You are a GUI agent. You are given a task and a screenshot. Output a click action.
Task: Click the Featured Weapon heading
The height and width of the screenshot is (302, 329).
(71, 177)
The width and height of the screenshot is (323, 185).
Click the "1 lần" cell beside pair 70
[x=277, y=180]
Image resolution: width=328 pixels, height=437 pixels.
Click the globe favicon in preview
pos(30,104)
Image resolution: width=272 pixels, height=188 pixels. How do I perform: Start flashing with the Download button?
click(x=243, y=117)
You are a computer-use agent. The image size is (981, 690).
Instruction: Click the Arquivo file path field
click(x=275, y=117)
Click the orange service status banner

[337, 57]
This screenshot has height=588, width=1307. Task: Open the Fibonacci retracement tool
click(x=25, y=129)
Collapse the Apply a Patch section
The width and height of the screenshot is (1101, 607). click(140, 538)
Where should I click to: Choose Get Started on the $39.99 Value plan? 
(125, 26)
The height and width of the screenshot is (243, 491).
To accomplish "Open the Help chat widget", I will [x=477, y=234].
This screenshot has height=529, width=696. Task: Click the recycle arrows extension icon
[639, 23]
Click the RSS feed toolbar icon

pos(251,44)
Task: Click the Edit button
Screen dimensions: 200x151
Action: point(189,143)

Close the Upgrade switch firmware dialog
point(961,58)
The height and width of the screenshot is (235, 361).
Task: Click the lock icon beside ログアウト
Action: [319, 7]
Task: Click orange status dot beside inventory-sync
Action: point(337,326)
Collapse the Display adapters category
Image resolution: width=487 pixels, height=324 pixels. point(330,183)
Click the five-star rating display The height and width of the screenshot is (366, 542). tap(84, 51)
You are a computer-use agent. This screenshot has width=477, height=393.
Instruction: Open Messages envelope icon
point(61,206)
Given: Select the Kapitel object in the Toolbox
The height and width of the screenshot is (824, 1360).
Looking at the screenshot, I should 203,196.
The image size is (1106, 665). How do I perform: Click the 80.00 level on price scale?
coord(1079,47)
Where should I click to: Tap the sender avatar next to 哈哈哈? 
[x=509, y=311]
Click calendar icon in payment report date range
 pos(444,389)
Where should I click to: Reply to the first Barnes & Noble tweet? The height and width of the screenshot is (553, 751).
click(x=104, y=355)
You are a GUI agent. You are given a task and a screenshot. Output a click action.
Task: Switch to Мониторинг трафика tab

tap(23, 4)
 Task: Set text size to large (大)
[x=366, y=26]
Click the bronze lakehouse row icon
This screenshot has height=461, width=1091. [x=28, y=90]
----------------
= Task details =
A verbatim copy of all the records is required. Write it out in full.

= Task response =
You are a GUI agent. You are given a task and a screenshot. Output a click action.
Task: Click the Featured Weapon heading
The height and width of the screenshot is (302, 329).
(71, 177)
The width and height of the screenshot is (323, 185).
Click the "1 lần" cell beside pair 70
[x=277, y=180]
Image resolution: width=328 pixels, height=437 pixels.
Click the globe favicon in preview
pos(30,104)
Image resolution: width=272 pixels, height=188 pixels. How do I perform: Start flashing with the Download button?
click(x=243, y=117)
You are a computer-use agent. The image size is (981, 690).
Instruction: Click the Arquivo file path field
click(x=275, y=117)
Click the orange service status banner

[337, 57]
This screenshot has height=588, width=1307. Task: Open the Fibonacci retracement tool
click(x=25, y=129)
Collapse the Apply a Patch section
The width and height of the screenshot is (1101, 607). click(140, 538)
Where should I click to: Choose Get Started on the $39.99 Value plan? 
(125, 26)
The height and width of the screenshot is (243, 491).
To accomplish "Open the Help chat widget", I will [x=477, y=234].
This screenshot has height=529, width=696. Task: Click the recycle arrows extension icon
[639, 23]
Click the RSS feed toolbar icon

pos(251,44)
Task: Click the Edit button
Screen dimensions: 200x151
Action: point(189,143)

Close the Upgrade switch firmware dialog
point(961,58)
The height and width of the screenshot is (235, 361).
Task: Click the lock icon beside ログアウト
Action: [319, 7]
Task: Click orange status dot beside inventory-sync
Action: point(337,326)
Collapse the Display adapters category
Image resolution: width=487 pixels, height=324 pixels. point(330,183)
Click the five-star rating display The height and width of the screenshot is (366, 542). tap(84, 51)
You are a computer-use agent. This screenshot has width=477, height=393.
Instruction: Open Messages envelope icon
point(61,206)
Given: Select the Kapitel object in the Toolbox
The height and width of the screenshot is (824, 1360).
Looking at the screenshot, I should 203,196.
The image size is (1106, 665). How do I perform: Click the 80.00 level on price scale?
coord(1079,47)
Where should I click to: Tap the sender avatar next to 哈哈哈? 
[x=509, y=311]
Click calendar icon in payment report date range
 pos(444,389)
Where should I click to: Reply to the first Barnes & Noble tweet? The height and width of the screenshot is (553, 751).
click(x=104, y=355)
You are a GUI agent. You are given a task and a screenshot. Output a click action.
Task: Switch to Мониторинг трафика tab

tap(23, 4)
 Task: Set text size to large (大)
[x=366, y=26]
Click the bronze lakehouse row icon
This screenshot has height=461, width=1091. [x=28, y=90]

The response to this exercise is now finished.